The Business Report sums up the issue saying:
“Woody Jenkins says he’ll appeal a ruling Monday by a three-judge panel of the 1st Circuit Court of Appeal that upholds dismissal of his lawsuit challenging the annexation of the Mall of Louisiana by the city of Baton Rouge. The former legislator and conservative activist says he’ll either ask for a rehearing before the appeals court or appeal directly to the Louisiana Supreme Court. Monday’s ruling upheld a lower court ruling that Jenkins does not have legal standing to sue the city-parish because he lives in the city of Baton Rouge and is unaffected by the annexation.”
However, Mr. Jenkins replied saying:
“Under the Plan of Government, no one outside the City of Baton Rouge has standing to file sue. No one residing in the area proposed for annexation. So only residents of the City have standing to file suit. By saying I do not have ‘standing’ to file this suit, Mr. Holden, Mr. Delgado, and Ms. Piersen are saying that no one in the City of Baton Rouge has the right to challenge this illegal annexation. It’s not about me but about the right of any citizen to make the Metro Council live by the laws that they themselves pass.”
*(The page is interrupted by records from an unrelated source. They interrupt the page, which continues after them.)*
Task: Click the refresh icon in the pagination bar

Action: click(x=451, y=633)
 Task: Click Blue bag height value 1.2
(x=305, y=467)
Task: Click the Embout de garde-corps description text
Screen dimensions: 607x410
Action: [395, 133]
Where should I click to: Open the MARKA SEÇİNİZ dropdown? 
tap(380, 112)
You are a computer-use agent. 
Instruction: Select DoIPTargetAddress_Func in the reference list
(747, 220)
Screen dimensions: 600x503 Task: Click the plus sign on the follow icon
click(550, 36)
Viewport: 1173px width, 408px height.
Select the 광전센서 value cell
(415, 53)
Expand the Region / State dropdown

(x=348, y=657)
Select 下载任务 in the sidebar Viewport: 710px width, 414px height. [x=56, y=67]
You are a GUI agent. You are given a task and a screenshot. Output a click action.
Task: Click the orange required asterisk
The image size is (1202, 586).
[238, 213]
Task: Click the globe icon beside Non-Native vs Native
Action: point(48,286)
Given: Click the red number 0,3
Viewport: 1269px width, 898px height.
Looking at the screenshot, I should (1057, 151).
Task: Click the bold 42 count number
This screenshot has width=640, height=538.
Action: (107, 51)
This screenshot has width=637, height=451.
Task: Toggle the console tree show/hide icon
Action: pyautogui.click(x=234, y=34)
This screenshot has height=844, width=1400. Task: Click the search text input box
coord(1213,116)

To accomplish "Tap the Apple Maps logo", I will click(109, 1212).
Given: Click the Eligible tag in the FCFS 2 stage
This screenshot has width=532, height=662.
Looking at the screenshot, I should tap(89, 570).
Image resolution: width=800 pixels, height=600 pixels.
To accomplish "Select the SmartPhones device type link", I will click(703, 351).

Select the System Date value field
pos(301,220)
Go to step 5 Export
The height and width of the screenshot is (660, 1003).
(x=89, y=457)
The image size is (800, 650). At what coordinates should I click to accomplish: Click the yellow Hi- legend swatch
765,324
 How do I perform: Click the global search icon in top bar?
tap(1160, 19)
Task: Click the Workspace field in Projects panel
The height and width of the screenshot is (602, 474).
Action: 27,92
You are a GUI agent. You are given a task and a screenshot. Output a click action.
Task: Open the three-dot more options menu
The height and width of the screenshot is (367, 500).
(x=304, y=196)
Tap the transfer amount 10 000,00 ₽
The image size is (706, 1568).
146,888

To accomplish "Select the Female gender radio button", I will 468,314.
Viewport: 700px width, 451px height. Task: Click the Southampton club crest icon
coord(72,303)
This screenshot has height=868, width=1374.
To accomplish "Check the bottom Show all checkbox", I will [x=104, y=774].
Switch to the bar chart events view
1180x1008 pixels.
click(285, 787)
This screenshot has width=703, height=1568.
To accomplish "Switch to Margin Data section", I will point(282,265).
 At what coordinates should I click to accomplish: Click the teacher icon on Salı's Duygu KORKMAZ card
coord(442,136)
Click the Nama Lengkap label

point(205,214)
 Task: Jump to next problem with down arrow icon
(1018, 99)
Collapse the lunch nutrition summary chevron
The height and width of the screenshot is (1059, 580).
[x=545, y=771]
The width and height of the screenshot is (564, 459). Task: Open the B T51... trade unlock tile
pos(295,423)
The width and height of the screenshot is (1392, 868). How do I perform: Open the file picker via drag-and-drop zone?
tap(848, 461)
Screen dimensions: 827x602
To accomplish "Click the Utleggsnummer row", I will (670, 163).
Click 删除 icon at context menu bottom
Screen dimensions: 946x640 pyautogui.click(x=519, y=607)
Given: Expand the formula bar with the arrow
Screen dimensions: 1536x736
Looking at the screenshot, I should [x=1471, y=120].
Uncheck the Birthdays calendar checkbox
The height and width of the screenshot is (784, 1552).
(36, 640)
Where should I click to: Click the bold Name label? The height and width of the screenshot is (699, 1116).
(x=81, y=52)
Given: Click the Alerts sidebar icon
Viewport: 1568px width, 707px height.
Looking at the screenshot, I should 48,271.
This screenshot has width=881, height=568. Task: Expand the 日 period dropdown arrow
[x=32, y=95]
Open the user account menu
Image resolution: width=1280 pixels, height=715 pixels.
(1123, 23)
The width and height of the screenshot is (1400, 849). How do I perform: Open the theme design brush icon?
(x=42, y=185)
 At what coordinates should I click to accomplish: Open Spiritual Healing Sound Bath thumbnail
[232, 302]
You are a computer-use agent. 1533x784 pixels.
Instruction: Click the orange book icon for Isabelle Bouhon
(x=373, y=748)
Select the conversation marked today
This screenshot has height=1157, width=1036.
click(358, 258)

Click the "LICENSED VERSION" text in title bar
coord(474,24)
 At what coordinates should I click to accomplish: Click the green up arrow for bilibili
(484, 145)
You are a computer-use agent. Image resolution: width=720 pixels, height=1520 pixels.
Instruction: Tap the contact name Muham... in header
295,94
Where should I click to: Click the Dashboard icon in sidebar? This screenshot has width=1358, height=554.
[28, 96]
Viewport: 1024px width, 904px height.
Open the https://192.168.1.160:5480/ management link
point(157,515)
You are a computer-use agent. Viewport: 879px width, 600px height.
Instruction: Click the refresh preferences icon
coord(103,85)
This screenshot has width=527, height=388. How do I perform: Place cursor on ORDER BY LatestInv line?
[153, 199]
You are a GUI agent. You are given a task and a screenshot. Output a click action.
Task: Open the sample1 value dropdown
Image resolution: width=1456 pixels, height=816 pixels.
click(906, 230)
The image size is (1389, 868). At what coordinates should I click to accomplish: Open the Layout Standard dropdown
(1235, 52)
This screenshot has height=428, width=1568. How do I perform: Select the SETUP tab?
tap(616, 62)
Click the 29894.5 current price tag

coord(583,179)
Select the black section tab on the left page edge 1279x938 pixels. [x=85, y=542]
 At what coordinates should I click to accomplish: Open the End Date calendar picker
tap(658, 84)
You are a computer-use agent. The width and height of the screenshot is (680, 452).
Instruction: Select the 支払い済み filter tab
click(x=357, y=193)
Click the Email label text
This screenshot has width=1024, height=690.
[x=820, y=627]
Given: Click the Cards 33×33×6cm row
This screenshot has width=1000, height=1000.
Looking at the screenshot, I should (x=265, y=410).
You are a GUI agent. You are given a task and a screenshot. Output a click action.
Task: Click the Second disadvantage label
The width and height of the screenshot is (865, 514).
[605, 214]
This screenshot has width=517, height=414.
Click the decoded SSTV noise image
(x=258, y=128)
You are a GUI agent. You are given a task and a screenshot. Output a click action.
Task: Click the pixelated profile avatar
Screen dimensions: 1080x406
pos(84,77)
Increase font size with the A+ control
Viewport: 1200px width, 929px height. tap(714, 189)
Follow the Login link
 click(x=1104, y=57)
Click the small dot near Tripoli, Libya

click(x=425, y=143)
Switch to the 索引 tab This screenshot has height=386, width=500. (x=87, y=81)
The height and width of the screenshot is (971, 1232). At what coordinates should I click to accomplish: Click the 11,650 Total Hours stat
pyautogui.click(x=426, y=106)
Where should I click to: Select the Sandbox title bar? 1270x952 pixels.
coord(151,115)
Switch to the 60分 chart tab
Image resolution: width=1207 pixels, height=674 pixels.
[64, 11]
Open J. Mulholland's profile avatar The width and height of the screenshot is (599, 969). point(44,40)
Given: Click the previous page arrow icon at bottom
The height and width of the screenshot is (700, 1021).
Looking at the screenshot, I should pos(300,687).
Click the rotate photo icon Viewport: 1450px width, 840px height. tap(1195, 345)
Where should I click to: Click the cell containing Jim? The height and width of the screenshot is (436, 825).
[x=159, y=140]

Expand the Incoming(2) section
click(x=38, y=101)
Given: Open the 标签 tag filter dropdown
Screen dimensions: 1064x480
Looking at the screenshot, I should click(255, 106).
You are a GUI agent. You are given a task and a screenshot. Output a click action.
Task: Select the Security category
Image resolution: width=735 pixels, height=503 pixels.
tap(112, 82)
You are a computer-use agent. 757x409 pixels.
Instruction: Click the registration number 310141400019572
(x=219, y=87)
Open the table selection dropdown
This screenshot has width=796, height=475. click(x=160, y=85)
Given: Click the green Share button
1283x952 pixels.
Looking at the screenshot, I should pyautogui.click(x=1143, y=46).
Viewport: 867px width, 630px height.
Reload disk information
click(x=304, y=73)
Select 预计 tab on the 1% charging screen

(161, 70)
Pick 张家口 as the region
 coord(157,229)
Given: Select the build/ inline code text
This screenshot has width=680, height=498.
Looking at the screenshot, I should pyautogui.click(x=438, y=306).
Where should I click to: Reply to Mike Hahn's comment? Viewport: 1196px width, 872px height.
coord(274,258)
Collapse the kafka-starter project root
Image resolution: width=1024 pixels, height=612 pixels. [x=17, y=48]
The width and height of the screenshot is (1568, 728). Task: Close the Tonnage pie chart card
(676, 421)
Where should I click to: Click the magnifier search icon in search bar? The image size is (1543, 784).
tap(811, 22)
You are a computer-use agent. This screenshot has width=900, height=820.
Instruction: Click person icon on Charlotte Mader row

FOR RELEASE TUESDAY, MARCH 10, 2015
Former State Rep. Woody Jenkins said today he will appeal a ruling by the First Circuit Court of Appeal that he lacks standing to challenge the legality of the purported annexation of portions of the Mall of Louisiana by the Metro Council, in the case of Woody Jenkins v. City of Baton Rouge.
Jenkins said, “Last May, the Metro Council voted to annex portions of the parking lots and smaller stores in the Mall of Louisiana, while failing to annex the four anchor stores — Penney’s, Macy’s, Sears, and Dillards — along with the Sears Auto Store and an Entergy facility, all of which refused to sign the annexation petition. This action was clearly illegal, because the East Baton Rouge Parish Plan of Government requires that all annexations must be ‘a compact body of land adjoining the City of Baton Rouge.’ The annexation is not contiguous, because the Kansas City Railroad refused to sign the annexation. It is not ‘a compact body of land’ because it has large, gaping holes in the area to be annexed. Annexations cannot skirt around and encircle property owners who refuse to sign.”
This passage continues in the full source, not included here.